--- START ---
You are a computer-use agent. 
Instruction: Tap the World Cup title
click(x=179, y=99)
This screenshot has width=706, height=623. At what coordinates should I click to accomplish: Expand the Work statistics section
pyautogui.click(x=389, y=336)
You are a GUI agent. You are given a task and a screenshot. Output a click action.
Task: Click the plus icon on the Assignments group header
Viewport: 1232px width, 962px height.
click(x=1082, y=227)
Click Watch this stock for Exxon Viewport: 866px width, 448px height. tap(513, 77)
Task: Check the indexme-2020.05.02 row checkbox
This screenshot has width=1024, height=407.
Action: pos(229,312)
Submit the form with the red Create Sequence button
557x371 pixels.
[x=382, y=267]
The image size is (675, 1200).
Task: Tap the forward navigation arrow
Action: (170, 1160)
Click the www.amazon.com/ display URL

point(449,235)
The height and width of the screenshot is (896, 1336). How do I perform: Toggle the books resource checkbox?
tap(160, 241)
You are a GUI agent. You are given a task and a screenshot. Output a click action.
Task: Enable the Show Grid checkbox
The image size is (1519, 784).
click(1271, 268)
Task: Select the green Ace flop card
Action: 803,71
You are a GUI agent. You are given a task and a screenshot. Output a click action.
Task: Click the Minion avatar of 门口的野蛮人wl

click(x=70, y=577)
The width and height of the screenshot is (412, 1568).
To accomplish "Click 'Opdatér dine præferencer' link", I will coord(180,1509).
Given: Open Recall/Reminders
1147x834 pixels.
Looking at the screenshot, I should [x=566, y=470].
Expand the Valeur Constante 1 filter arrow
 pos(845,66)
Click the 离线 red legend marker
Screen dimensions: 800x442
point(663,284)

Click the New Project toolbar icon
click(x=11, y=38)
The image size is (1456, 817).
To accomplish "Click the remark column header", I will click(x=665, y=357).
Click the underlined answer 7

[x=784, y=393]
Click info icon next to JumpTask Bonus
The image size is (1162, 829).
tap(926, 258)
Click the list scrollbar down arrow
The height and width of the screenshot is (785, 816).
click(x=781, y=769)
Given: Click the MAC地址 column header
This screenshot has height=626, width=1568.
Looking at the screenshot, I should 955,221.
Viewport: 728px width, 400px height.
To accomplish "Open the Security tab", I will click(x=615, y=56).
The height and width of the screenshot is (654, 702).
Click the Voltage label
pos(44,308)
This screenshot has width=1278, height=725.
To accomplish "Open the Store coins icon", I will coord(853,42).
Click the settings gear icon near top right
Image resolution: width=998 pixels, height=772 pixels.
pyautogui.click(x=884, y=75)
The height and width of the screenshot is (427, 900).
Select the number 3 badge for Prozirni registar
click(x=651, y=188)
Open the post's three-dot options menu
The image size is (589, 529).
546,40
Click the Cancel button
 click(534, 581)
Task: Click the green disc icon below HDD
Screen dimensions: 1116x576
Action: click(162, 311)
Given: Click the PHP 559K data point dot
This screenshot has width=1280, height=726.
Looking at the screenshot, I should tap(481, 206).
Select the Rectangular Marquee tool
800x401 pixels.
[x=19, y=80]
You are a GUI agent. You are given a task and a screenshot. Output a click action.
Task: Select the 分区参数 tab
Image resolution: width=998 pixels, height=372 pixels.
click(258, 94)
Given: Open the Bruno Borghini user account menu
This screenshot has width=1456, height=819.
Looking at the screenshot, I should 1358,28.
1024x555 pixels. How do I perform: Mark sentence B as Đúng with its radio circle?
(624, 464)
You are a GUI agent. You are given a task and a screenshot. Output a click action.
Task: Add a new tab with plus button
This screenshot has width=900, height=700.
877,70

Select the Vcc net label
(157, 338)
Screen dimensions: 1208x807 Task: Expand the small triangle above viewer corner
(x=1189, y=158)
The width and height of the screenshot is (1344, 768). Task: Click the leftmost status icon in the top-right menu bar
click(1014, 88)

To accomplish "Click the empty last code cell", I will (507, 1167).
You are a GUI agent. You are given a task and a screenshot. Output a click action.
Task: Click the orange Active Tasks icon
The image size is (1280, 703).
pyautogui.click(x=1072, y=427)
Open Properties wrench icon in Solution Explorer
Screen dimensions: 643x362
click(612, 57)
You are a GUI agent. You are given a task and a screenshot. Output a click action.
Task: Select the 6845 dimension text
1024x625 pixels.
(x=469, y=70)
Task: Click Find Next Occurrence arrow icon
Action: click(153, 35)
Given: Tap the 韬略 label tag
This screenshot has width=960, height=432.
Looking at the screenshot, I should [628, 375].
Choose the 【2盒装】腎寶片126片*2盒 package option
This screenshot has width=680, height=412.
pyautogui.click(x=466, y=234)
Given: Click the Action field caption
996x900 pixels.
--- END ---
(Task goal): Determine how many lines of the entries hold "header", and reply with that number only.

(Response to this exercise): 3